### Supplied text
- - - - -
In the High Court of the Eastern Region, Mr. Abuah was convicted on three counts charging him with forgery, uttering and obtaining money by false pretences. The charges laid are as follows:

Count one- Forgery contrary to Section 467 of the Criminal Code in that they on the 27th day of May, 1960, at Abe in the Abe Judicial Division in the Umuahia Province forged a document purported to have been made by one Lawani Lucas Akande:

Count two – Uttering a false document contrary to Section 468 of the Criminal Code in that they on the 28th day of May, 1960, at Abe in the Aba Judicial Division in the Umuahia Province knowingly and fraudulently uttered a false document:

Count three – Obtaining money by false pretences contrary to Section 419 of the Criminal Code in that they on the 3rd day of June 1960 at Abe in the Abe Judicial Division in the Umuahia Province with intent to defraud induced A.U. Nweke, Acting Registrar, Magistrate Court, Abe, to deliver to them the sum of £100 by falsely pretending that they were authorized by Mr. Akande to collect the said £100.
- - - - -
### Dataset entries
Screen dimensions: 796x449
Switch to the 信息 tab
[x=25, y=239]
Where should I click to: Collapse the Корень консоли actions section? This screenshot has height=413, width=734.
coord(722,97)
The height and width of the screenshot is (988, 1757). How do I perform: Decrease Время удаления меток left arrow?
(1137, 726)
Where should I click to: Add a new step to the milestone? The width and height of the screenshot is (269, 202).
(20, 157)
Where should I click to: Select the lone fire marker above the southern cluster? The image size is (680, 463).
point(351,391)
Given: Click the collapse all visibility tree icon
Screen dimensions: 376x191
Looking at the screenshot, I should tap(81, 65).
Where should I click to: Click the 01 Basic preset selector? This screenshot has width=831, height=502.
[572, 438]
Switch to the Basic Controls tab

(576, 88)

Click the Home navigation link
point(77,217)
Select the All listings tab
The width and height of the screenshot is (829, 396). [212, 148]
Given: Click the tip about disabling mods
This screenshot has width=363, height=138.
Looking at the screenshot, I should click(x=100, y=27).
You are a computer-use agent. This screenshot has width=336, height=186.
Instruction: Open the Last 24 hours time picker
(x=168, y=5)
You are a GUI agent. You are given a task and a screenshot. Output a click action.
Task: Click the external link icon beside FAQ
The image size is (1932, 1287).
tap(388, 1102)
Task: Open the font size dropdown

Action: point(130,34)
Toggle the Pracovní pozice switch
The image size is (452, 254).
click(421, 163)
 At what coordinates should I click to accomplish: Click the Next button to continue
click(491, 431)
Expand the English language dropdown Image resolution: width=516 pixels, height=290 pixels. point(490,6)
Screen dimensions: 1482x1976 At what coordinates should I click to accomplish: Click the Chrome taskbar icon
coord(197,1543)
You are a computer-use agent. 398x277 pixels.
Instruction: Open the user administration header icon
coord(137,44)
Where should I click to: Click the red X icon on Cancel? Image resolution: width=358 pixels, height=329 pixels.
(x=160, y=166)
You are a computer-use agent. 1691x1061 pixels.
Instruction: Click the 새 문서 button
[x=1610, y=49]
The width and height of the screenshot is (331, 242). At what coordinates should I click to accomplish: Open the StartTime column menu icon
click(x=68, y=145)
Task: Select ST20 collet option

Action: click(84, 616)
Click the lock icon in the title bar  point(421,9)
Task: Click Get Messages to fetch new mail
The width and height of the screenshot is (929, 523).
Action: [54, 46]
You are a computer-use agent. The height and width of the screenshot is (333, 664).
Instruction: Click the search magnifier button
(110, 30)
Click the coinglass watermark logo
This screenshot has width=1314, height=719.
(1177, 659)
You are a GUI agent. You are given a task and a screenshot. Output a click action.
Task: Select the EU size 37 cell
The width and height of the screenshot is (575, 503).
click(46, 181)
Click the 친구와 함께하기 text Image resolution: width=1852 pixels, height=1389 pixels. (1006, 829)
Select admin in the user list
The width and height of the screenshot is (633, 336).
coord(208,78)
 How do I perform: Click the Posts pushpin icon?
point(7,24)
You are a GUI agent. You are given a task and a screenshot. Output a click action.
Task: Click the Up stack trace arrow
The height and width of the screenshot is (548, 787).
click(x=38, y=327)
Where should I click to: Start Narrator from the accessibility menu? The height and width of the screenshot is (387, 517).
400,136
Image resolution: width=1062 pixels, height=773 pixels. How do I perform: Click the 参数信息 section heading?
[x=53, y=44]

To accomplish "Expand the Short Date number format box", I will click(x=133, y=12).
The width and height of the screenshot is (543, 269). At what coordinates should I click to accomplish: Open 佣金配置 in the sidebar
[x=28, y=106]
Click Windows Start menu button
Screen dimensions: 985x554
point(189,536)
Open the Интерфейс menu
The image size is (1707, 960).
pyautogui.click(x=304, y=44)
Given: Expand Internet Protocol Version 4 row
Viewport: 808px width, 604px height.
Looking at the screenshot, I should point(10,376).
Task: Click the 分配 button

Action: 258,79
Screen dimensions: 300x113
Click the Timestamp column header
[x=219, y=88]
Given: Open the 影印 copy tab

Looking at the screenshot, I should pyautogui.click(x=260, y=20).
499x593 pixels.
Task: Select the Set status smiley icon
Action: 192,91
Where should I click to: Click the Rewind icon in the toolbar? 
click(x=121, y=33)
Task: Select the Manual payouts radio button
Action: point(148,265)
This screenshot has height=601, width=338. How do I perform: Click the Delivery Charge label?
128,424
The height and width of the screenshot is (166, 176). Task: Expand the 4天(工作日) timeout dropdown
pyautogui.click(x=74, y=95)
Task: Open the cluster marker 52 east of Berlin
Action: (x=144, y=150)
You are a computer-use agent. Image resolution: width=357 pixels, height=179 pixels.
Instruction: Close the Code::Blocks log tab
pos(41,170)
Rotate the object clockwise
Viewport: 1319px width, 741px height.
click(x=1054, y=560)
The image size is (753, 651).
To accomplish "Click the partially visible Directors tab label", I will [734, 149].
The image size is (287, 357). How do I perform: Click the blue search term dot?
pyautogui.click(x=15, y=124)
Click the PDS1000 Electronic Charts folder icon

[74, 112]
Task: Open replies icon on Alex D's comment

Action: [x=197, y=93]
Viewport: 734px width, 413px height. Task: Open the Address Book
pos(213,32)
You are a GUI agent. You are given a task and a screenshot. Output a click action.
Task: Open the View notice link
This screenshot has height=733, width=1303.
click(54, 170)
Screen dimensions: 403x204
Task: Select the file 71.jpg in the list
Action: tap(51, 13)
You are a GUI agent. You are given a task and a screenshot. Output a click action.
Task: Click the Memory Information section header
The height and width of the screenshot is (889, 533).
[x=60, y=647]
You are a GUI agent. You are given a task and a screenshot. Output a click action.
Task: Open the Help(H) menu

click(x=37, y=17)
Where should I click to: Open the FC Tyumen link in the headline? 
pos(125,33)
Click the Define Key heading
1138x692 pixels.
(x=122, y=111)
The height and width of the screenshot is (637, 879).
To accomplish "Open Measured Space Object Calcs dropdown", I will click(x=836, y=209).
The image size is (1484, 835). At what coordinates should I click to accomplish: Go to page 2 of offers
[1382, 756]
- - - - -
### Exercise tasks
1. In the text on Mr. Abuah's case, what sum of money was A.U. Nweke induced to deliver?
2. Carry on the text on Mr. Abuah's case, starting right after its last sentence.

### Outputs by task
1. £100

2.
The facts which gave rise to these charges are shortly this: Mr. Abuah appeared for one Akande in the Magistrates Court, Aba, in a matter under the Workmen’s Compensation Act. A sum of £100 was offered to Akande and on his behalf his counsel accepted it as a final settlement of the claim. The amount was paid into Court in favour of Akande who was prevented from drawing it from the Registrar of Court by various devices on the part of his Counsel Mr. Abuah. Meanwhile Mr. Abuah made efforts to draw the money, but the Registrar asked him to produce an authority from Akande. Thereupon Abuah got his typist, one Joseph Nzekudu, a boy of eighteen who was eventually charged with him, to produce a document to the Registrar purporting to have been signed by Akande and authorizing the payment to the Solicitor Abuah of the sum of £100. The money was eventually paid to Abuah and he issued a receipt. In fact this document by which the money was drawn was not made or signed by Akande; it was prepared on the instructions of Mr. Abuah who procured young Joseph Nzekudu to thumb impress it. Abuah then made a verification to the document and wrote the name of Akande on the thumb impressed portion.

It seems to us unnecessary to go further into the facts of the case against Mr. Abuah in the High Court because there was no argument before us that the case was wrongly decided or that certain factors were not taken into consideration by the trial Judge. The first point to consider therefore is whether conviction for a criminal offence is sufficient misconduct and a ground for striking a legal practitioner off the roll or suspend him temporarily from practice or reprimand him.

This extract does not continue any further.